**PROBLEM:**
Edit the lines of the records that start at the line containing "The image size is (225, 462)." and run through the end of the records, changing "Developer mode" to "Debug mode" and leaving everything else as it is. Return only those lines.

(Items from a dataset)
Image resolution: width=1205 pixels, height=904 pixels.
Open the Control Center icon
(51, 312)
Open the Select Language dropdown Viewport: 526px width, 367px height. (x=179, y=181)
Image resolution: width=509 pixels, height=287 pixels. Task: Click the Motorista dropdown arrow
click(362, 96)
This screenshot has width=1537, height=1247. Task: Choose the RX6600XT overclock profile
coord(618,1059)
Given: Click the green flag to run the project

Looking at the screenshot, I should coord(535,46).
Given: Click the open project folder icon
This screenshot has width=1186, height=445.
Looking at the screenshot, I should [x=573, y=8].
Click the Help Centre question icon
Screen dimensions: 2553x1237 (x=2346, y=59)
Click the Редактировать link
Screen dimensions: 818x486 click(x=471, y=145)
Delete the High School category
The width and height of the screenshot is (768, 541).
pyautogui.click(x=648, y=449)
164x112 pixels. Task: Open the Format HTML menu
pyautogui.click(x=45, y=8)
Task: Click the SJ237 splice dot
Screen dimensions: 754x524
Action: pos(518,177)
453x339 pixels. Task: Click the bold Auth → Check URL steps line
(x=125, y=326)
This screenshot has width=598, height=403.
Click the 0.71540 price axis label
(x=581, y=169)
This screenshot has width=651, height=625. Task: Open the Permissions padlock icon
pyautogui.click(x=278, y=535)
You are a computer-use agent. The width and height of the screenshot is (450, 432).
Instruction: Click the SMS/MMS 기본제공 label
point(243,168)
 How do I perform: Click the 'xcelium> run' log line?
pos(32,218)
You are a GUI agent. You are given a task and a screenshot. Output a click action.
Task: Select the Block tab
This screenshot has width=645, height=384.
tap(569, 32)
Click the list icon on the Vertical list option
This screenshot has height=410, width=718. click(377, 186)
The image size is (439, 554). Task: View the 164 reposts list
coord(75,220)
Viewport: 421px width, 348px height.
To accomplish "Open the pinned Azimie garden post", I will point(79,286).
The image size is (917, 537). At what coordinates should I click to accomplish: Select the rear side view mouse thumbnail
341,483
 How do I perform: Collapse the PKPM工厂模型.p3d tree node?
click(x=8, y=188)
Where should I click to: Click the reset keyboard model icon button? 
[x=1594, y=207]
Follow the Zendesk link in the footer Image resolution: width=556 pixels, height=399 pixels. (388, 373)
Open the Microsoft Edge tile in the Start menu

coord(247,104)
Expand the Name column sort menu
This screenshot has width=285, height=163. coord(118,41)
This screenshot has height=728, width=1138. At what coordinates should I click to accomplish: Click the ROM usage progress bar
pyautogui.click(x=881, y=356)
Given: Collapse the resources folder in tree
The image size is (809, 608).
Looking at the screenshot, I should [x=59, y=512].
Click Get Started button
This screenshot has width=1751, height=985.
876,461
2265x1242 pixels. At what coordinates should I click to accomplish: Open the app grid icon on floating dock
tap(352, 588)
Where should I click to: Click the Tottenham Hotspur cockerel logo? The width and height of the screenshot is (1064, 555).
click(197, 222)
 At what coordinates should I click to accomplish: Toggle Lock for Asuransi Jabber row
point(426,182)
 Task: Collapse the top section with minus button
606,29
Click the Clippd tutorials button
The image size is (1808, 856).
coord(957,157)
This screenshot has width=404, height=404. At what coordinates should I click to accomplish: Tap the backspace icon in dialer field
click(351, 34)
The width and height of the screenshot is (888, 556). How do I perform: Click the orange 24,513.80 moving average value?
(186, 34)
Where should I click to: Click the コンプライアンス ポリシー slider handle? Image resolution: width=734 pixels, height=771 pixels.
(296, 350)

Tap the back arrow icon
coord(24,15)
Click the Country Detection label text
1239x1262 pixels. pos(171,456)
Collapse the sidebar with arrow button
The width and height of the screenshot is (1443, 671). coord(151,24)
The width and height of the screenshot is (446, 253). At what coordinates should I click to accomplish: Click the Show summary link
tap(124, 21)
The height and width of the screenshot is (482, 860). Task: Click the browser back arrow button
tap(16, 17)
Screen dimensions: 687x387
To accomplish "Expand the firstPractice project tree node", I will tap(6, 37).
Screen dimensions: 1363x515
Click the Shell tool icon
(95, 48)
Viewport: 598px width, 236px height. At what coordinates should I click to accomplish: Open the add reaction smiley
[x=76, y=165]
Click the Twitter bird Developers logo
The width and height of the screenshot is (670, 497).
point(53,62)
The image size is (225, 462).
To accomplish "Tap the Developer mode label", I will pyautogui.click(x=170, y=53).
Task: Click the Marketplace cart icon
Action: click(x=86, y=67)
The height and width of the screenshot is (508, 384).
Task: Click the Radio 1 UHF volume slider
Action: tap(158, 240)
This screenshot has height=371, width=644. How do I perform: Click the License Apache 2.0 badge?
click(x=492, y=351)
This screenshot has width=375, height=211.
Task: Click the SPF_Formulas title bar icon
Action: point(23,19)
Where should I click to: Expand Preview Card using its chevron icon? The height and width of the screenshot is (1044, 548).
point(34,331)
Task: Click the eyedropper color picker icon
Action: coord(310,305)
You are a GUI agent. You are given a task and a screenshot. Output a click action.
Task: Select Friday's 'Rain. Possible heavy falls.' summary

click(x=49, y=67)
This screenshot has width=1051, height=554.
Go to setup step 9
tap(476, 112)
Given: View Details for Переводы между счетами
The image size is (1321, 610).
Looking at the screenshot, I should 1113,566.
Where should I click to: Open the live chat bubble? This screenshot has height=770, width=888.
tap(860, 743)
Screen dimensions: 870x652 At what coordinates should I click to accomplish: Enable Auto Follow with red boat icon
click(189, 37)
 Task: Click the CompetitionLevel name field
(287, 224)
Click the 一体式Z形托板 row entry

**FULL SOLUTION:**
The image size is (225, 462).
To accomplish "Tap the Debug mode label", I will pyautogui.click(x=170, y=53).
Task: Click the Marketplace cart icon
Action: click(x=86, y=67)
The height and width of the screenshot is (508, 384).
Task: Click the Radio 1 UHF volume slider
Action: tap(158, 240)
This screenshot has height=371, width=644. How do I perform: Click the License Apache 2.0 badge?
click(x=492, y=351)
This screenshot has width=375, height=211.
Task: Click the SPF_Formulas title bar icon
Action: point(23,19)
Where should I click to: Expand Preview Card using its chevron icon? The height and width of the screenshot is (1044, 548).
point(34,331)
Task: Click the eyedropper color picker icon
Action: coord(310,305)
You are a GUI agent. You are given a task and a screenshot. Output a click action.
Task: Select Friday's 'Rain. Possible heavy falls.' summary

click(x=49, y=67)
This screenshot has width=1051, height=554.
Go to setup step 9
tap(476, 112)
Given: View Details for Переводы между счетами
The image size is (1321, 610).
Looking at the screenshot, I should 1113,566.
Where should I click to: Open the live chat bubble? This screenshot has height=770, width=888.
tap(860, 743)
Screen dimensions: 870x652 At what coordinates should I click to accomplish: Enable Auto Follow with red boat icon
click(189, 37)
 Task: Click the CompetitionLevel name field
(287, 224)
Click the 一体式Z形托板 row entry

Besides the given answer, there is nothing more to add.